April 14, 2020
Have you seen this photo?
As job losses soar across the country, more people are seeking food assistance. A sea of cars lined up Friday for groceries from the San Antonio Food Bank in Texas.
Adrees Latif/Reuters
Inside every car are people waiting for food from a food bank in San Antonio, Texas. Throughout the day, tens of thousands of cars arrived and waited in the parking lot . Many of those cars were late-model Infinitis, Audis or Acuras. They were driven by people who had jobs just a week ago, people who had never visited a food bank in their lives — who may not even have known, in March, where the food bank in their community was located.
“It was a rough one today,” said Food Bank president and CEO Eric Cooper after the largest single-day distribution in the nonprofit’s 40-year history. “We have never executed on as large of a demand as we are now.”
Three days ago I wrote in here about the economy, how the President wants to re-open the country even though the scientists and health professionals, the WHO and the CDC, along with an estimated 80%+ of the American public, think we’re not ready yet.
But we’re starting to we see what this long lockdown is costing us.
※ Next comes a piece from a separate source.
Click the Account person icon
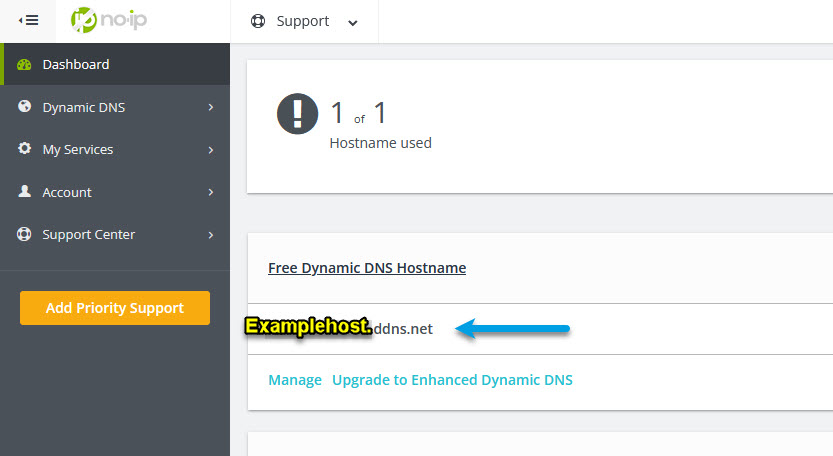Image resolution: width=833 pixels, height=456 pixels. click(25, 192)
Suddenly we’re all living in a Dorothea Lange dustbowl photo. People are getting food from food banks, community pantries, soup kitchens, and churches. Today 30 million Americans filed for unemployment benefits. Just this past weekend (April 11), the number was just about half (16.6 million).
Today in the U.S. we have lost 25,163 lives to the virus.
Also today, President Trump announced the U.S. would be withdrawing funding from the World Health Organization. Of course, it isn’t actually the U.S. making this jaw-dropping decision. It’s him, personally. His stated reason is that the organization was too “China-centric” in its approach to managing the pandemic.
Today is the first day I have felt, really and truly, that this is all too much. Apparently we can’t handle this. Apparently America, led by Donald Trump, is going to fall and keep falling: its most vulnerable people sick or dying, the survivors out of work and hungry, and its pride — I mean, what does a country like ours think about those tens of thousands of cars at the San Antonio food bank? https://www.expressnews.com/news/local/article/Thousands-hit-hard-by-coronavirus-pandemic-s-15189948.php?jwsource=cl
People wait Thursday, April 9, 2020, at Traders Village for the San Antonio Food Bank to begin food distribution. (William Luther | Express News)
And it’s not just in Texas. It’s in Pittsburg, in Omaha, in Jonesboro, Arkansas. In Washington State and in Ohio. In short ... it’s probably where you live, if not on your street, then in your town, your county, and your state.
“The coronavirus is everywhere in America, and so is the hunger,” wrote Nicholas Kulish of The New York Times on April 8.
How can anyone believe we’re going to recover from a catastrophe of this magnitude any time soon?
So many seem to be predicting just the opposite.
Feeding America, the nation’s largest network of food banks, with more than 200 affiliates, has projected a $1.4 billion shortfall in the next six months alone, the Times article reported.
Even after Amazon founder Jeff Bezos made the largest single donation in Feeding America’s history, $100 million, it was still less than a tenth of what its leadership says is needed for the coming demand.
Because there is no reason to believe food banks tomorrow will be less overwhelmed than food banks today. If we stay shutdown, the economic agony continues.
But if we spring back up, we start dying again. And then we shut down and the economic agony resumes.
One day it will be over — we’ll get a vaccine, or we’ll achieve “herd immunity.” How long that will take and what condition we’ll be in by then is anyone’s guess. Today the International Monetary Fund announced that our national economy would bear scars till 2021.
I have to wonder, is that prediction based on what’s happening today, April 14? Or is it based on projections the White House is currently using to help us get from day to day without succumbing to panic and despair? Because those are apparently two totally different predictions.
It’s possible the White House is living inside the same happy bubble as Wall Street. Thanks to better-than-expected trade data from China, the Dow and the S&P 500 both closed high at the end of today, while the Nasdaq enjoyed its longest winning streak since February.
It’s such a brutally strange time. I don’t know what to think. Does anyone?